_DATA TO PROCESS_
◆ ◆ ◆

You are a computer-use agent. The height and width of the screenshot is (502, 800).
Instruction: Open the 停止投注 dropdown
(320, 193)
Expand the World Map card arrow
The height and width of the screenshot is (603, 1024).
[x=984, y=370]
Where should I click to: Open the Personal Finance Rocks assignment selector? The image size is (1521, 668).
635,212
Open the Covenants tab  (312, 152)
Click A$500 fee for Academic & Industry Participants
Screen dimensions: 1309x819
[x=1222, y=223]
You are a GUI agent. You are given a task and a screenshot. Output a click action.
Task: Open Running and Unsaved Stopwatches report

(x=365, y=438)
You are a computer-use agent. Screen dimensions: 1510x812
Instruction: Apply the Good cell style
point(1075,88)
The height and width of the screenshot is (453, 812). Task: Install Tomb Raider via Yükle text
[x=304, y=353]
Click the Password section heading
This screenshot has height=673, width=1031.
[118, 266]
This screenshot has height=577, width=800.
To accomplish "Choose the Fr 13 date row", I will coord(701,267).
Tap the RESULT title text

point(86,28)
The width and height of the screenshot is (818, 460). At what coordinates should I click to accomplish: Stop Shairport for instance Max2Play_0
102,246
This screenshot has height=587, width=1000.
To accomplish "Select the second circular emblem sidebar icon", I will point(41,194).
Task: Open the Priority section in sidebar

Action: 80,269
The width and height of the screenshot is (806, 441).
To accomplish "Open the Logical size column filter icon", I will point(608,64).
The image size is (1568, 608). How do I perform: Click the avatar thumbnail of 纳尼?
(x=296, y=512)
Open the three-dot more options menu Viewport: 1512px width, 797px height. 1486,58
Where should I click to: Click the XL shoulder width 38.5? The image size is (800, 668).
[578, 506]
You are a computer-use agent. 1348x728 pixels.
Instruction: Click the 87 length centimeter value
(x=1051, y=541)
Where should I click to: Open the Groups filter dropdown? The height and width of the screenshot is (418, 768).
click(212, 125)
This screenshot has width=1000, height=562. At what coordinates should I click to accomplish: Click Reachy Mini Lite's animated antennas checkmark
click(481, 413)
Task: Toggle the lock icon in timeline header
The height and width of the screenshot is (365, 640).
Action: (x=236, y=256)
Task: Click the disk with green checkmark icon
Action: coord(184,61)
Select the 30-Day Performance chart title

◆ ◆ ◆

Please write out the whole listing once more, exactly.

You are a computer-use agent. The height and width of the screenshot is (502, 800).
Instruction: Open the 停止投注 dropdown
(320, 193)
Expand the World Map card arrow
The height and width of the screenshot is (603, 1024).
[x=984, y=370]
Where should I click to: Open the Personal Finance Rocks assignment selector? The image size is (1521, 668).
635,212
Open the Covenants tab  (312, 152)
Click A$500 fee for Academic & Industry Participants
Screen dimensions: 1309x819
[x=1222, y=223]
You are a GUI agent. You are given a task and a screenshot. Output a click action.
Task: Open Running and Unsaved Stopwatches report

(x=365, y=438)
You are a computer-use agent. Screen dimensions: 1510x812
Instruction: Apply the Good cell style
point(1075,88)
The height and width of the screenshot is (453, 812). Task: Install Tomb Raider via Yükle text
[x=304, y=353]
Click the Password section heading
This screenshot has height=673, width=1031.
[118, 266]
This screenshot has height=577, width=800.
To accomplish "Choose the Fr 13 date row", I will coord(701,267).
Tap the RESULT title text

point(86,28)
The width and height of the screenshot is (818, 460). At what coordinates should I click to accomplish: Stop Shairport for instance Max2Play_0
102,246
This screenshot has height=587, width=1000.
To accomplish "Select the second circular emblem sidebar icon", I will point(41,194).
Task: Open the Priority section in sidebar

Action: 80,269
The width and height of the screenshot is (806, 441).
To accomplish "Open the Logical size column filter icon", I will point(608,64).
The image size is (1568, 608). How do I perform: Click the avatar thumbnail of 纳尼?
(x=296, y=512)
Open the three-dot more options menu Viewport: 1512px width, 797px height. 1486,58
Where should I click to: Click the XL shoulder width 38.5? The image size is (800, 668).
[578, 506]
You are a computer-use agent. 1348x728 pixels.
Instruction: Click the 87 length centimeter value
(x=1051, y=541)
Where should I click to: Open the Groups filter dropdown? The height and width of the screenshot is (418, 768).
click(212, 125)
This screenshot has width=1000, height=562. At what coordinates should I click to accomplish: Click Reachy Mini Lite's animated antennas checkmark
click(481, 413)
Task: Toggle the lock icon in timeline header
The height and width of the screenshot is (365, 640).
Action: (x=236, y=256)
Task: Click the disk with green checkmark icon
Action: coord(184,61)
Select the 30-Day Performance chart title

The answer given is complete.